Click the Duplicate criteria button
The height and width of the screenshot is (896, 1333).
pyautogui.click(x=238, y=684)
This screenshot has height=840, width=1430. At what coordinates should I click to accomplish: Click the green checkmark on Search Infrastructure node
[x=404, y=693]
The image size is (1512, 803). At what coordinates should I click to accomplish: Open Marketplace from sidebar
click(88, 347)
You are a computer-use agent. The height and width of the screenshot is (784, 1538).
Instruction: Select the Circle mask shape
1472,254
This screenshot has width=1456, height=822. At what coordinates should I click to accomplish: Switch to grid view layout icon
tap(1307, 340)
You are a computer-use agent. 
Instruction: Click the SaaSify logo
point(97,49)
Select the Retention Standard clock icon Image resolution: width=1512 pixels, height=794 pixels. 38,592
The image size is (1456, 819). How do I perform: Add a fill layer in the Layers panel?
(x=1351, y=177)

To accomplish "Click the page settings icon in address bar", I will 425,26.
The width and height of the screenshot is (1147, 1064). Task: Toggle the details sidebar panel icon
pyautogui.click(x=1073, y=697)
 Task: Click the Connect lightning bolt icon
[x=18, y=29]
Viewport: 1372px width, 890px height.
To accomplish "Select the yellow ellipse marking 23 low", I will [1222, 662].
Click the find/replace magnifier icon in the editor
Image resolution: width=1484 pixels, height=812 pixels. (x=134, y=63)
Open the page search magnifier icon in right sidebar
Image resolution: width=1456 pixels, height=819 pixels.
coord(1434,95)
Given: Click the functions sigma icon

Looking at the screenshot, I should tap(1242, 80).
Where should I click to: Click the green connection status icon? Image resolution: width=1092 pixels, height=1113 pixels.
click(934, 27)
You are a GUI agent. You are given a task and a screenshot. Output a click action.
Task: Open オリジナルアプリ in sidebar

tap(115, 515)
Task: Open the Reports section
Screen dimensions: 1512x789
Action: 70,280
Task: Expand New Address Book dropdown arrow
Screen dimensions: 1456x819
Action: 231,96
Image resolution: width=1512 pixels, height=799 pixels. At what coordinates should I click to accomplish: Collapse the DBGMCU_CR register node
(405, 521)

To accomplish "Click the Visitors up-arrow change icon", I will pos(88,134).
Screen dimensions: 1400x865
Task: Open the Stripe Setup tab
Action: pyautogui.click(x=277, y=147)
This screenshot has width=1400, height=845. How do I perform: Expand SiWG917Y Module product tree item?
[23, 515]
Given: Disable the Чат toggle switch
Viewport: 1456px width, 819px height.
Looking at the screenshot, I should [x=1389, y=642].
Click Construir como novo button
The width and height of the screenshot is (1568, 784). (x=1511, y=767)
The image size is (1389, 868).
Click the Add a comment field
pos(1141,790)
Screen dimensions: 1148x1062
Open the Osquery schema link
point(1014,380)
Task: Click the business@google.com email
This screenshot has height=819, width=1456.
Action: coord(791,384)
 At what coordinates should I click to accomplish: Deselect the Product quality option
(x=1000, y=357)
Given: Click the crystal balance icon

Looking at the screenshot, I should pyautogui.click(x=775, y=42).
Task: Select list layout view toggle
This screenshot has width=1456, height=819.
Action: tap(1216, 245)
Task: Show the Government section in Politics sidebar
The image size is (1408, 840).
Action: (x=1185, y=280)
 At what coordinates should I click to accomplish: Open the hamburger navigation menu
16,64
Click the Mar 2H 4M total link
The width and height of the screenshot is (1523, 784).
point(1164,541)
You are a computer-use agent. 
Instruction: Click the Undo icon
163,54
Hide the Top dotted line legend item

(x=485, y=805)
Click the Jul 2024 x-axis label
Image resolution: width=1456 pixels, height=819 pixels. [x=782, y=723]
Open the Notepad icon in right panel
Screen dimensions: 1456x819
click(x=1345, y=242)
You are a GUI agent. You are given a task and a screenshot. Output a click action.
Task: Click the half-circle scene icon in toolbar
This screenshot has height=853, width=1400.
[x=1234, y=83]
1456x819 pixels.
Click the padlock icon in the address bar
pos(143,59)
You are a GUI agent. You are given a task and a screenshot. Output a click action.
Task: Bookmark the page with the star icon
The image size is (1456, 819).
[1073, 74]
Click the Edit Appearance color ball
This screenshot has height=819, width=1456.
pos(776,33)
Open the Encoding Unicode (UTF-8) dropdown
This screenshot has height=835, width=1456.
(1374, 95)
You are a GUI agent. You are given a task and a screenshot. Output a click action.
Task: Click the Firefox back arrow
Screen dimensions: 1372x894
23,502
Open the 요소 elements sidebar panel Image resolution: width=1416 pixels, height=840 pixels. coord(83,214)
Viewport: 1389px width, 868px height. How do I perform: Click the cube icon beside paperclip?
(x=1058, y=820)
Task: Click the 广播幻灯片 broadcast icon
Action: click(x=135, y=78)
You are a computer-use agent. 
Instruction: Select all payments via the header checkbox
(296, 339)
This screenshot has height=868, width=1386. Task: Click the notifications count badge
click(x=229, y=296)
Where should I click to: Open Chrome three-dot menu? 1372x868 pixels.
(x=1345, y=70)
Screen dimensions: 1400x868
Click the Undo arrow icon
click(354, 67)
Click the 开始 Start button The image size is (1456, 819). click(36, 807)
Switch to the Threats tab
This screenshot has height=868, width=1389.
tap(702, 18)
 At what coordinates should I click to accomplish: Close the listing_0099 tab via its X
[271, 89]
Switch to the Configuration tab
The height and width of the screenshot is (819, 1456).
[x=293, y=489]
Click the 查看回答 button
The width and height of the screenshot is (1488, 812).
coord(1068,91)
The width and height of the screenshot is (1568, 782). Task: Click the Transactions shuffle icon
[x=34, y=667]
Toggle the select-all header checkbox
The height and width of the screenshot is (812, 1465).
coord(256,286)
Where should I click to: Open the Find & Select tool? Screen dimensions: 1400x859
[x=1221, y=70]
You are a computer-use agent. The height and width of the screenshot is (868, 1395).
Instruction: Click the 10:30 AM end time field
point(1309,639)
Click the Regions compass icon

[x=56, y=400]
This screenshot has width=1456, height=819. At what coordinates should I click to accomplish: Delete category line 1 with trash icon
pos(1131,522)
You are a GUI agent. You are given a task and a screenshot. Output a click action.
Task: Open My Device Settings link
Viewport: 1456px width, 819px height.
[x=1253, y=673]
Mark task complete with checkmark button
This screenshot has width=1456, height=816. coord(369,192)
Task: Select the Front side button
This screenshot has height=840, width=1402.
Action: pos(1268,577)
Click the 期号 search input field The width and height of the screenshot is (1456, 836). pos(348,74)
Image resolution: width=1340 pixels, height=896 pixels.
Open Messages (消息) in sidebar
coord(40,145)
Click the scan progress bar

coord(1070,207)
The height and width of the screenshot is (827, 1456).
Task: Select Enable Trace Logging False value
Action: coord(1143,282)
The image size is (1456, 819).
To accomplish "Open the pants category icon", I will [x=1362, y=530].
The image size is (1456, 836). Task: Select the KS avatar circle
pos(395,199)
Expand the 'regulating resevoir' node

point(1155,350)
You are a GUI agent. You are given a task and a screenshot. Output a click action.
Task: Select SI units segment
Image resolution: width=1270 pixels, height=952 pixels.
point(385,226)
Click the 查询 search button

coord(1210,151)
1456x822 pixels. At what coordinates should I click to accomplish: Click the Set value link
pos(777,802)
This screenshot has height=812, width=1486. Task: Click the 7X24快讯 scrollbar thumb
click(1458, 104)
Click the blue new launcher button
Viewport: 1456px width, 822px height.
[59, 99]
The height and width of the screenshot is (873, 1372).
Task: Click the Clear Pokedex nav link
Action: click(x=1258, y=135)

> _How to complete this task_
Output the material above, all of it, exactly.

> _Expected output_
Click the Duplicate criteria button
The height and width of the screenshot is (896, 1333).
pyautogui.click(x=238, y=684)
This screenshot has height=840, width=1430. At what coordinates should I click to accomplish: Click the green checkmark on Search Infrastructure node
[x=404, y=693]
The image size is (1512, 803). At what coordinates should I click to accomplish: Open Marketplace from sidebar
click(88, 347)
You are a computer-use agent. The height and width of the screenshot is (784, 1538).
Instruction: Select the Circle mask shape
1472,254
This screenshot has width=1456, height=822. At what coordinates should I click to accomplish: Switch to grid view layout icon
tap(1307, 340)
You are a computer-use agent. 
Instruction: Click the SaaSify logo
point(97,49)
Select the Retention Standard clock icon Image resolution: width=1512 pixels, height=794 pixels. 38,592
The image size is (1456, 819). How do I perform: Add a fill layer in the Layers panel?
(x=1351, y=177)

To accomplish "Click the page settings icon in address bar", I will 425,26.
The width and height of the screenshot is (1147, 1064). Task: Toggle the details sidebar panel icon
pyautogui.click(x=1073, y=697)
 Task: Click the Connect lightning bolt icon
[x=18, y=29]
Viewport: 1372px width, 890px height.
To accomplish "Select the yellow ellipse marking 23 low", I will [1222, 662].
Click the find/replace magnifier icon in the editor
Image resolution: width=1484 pixels, height=812 pixels. (x=134, y=63)
Open the page search magnifier icon in right sidebar
Image resolution: width=1456 pixels, height=819 pixels.
coord(1434,95)
Given: Click the functions sigma icon

Looking at the screenshot, I should tap(1242, 80).
Where should I click to: Click the green connection status icon? Image resolution: width=1092 pixels, height=1113 pixels.
click(934, 27)
You are a GUI agent. You are given a task and a screenshot. Output a click action.
Task: Open オリジナルアプリ in sidebar

tap(115, 515)
Task: Open the Reports section
Screen dimensions: 1512x789
Action: 70,280
Task: Expand New Address Book dropdown arrow
Screen dimensions: 1456x819
Action: 231,96
Image resolution: width=1512 pixels, height=799 pixels. At what coordinates should I click to accomplish: Collapse the DBGMCU_CR register node
(405, 521)

To accomplish "Click the Visitors up-arrow change icon", I will pos(88,134).
Screen dimensions: 1400x865
Task: Open the Stripe Setup tab
Action: pyautogui.click(x=277, y=147)
This screenshot has width=1400, height=845. How do I perform: Expand SiWG917Y Module product tree item?
[23, 515]
Given: Disable the Чат toggle switch
Viewport: 1456px width, 819px height.
Looking at the screenshot, I should [x=1389, y=642].
Click Construir como novo button
The width and height of the screenshot is (1568, 784). (x=1511, y=767)
The image size is (1389, 868).
Click the Add a comment field
pos(1141,790)
Screen dimensions: 1148x1062
Open the Osquery schema link
point(1014,380)
Task: Click the business@google.com email
This screenshot has height=819, width=1456.
Action: coord(791,384)
 At what coordinates should I click to accomplish: Deselect the Product quality option
(x=1000, y=357)
Given: Click the crystal balance icon

Looking at the screenshot, I should pyautogui.click(x=775, y=42).
Task: Select list layout view toggle
This screenshot has width=1456, height=819.
Action: tap(1216, 245)
Task: Show the Government section in Politics sidebar
The image size is (1408, 840).
Action: (x=1185, y=280)
 At what coordinates should I click to accomplish: Open the hamburger navigation menu
16,64
Click the Mar 2H 4M total link
The width and height of the screenshot is (1523, 784).
point(1164,541)
You are a computer-use agent. 
Instruction: Click the Undo icon
163,54
Hide the Top dotted line legend item

(x=485, y=805)
Click the Jul 2024 x-axis label
Image resolution: width=1456 pixels, height=819 pixels. [x=782, y=723]
Open the Notepad icon in right panel
Screen dimensions: 1456x819
click(x=1345, y=242)
You are a GUI agent. You are given a task and a screenshot. Output a click action.
Task: Click the half-circle scene icon in toolbar
This screenshot has height=853, width=1400.
[x=1234, y=83]
1456x819 pixels.
Click the padlock icon in the address bar
pos(143,59)
You are a GUI agent. You are given a task and a screenshot. Output a click action.
Task: Bookmark the page with the star icon
The image size is (1456, 819).
[1073, 74]
Click the Edit Appearance color ball
This screenshot has height=819, width=1456.
pos(776,33)
Open the Encoding Unicode (UTF-8) dropdown
This screenshot has height=835, width=1456.
(1374, 95)
You are a GUI agent. You are given a task and a screenshot. Output a click action.
Task: Click the Firefox back arrow
Screen dimensions: 1372x894
23,502
Open the 요소 elements sidebar panel Image resolution: width=1416 pixels, height=840 pixels. coord(83,214)
Viewport: 1389px width, 868px height. How do I perform: Click the cube icon beside paperclip?
(x=1058, y=820)
Task: Click the 广播幻灯片 broadcast icon
Action: click(x=135, y=78)
You are a computer-use agent. 
Instruction: Select all payments via the header checkbox
(296, 339)
This screenshot has height=868, width=1386. Task: Click the notifications count badge
click(x=229, y=296)
Where should I click to: Open Chrome three-dot menu? 1372x868 pixels.
(x=1345, y=70)
Screen dimensions: 1400x868
Click the Undo arrow icon
click(354, 67)
Click the 开始 Start button The image size is (1456, 819). click(36, 807)
Switch to the Threats tab
This screenshot has height=868, width=1389.
tap(702, 18)
 At what coordinates should I click to accomplish: Close the listing_0099 tab via its X
[271, 89]
Switch to the Configuration tab
The height and width of the screenshot is (819, 1456).
[x=293, y=489]
Click the 查看回答 button
The width and height of the screenshot is (1488, 812).
coord(1068,91)
The width and height of the screenshot is (1568, 782). Task: Click the Transactions shuffle icon
[x=34, y=667]
Toggle the select-all header checkbox
The height and width of the screenshot is (812, 1465).
coord(256,286)
Where should I click to: Open the Find & Select tool? Screen dimensions: 1400x859
[x=1221, y=70]
You are a computer-use agent. The height and width of the screenshot is (868, 1395).
Instruction: Click the 10:30 AM end time field
point(1309,639)
Click the Regions compass icon

[x=56, y=400]
This screenshot has width=1456, height=819. At what coordinates should I click to accomplish: Delete category line 1 with trash icon
pos(1131,522)
You are a GUI agent. You are given a task and a screenshot. Output a click action.
Task: Open My Device Settings link
Viewport: 1456px width, 819px height.
[x=1253, y=673]
Mark task complete with checkmark button
This screenshot has width=1456, height=816. coord(369,192)
Task: Select the Front side button
This screenshot has height=840, width=1402.
Action: pos(1268,577)
Click the 期号 search input field The width and height of the screenshot is (1456, 836). pos(348,74)
Image resolution: width=1340 pixels, height=896 pixels.
Open Messages (消息) in sidebar
coord(40,145)
Click the scan progress bar

coord(1070,207)
The height and width of the screenshot is (827, 1456).
Task: Select Enable Trace Logging False value
Action: coord(1143,282)
The image size is (1456, 819).
To accomplish "Open the pants category icon", I will [x=1362, y=530].
The image size is (1456, 836). Task: Select the KS avatar circle
pos(395,199)
Expand the 'regulating resevoir' node

point(1155,350)
You are a GUI agent. You are given a task and a screenshot. Output a click action.
Task: Select SI units segment
Image resolution: width=1270 pixels, height=952 pixels.
point(385,226)
Click the 查询 search button

coord(1210,151)
1456x822 pixels. At what coordinates should I click to accomplish: Click the Set value link
pos(777,802)
This screenshot has height=812, width=1486. Task: Click the 7X24快讯 scrollbar thumb
click(1458, 104)
Click the blue new launcher button
Viewport: 1456px width, 822px height.
[59, 99]
The height and width of the screenshot is (873, 1372).
Task: Click the Clear Pokedex nav link
Action: click(x=1258, y=135)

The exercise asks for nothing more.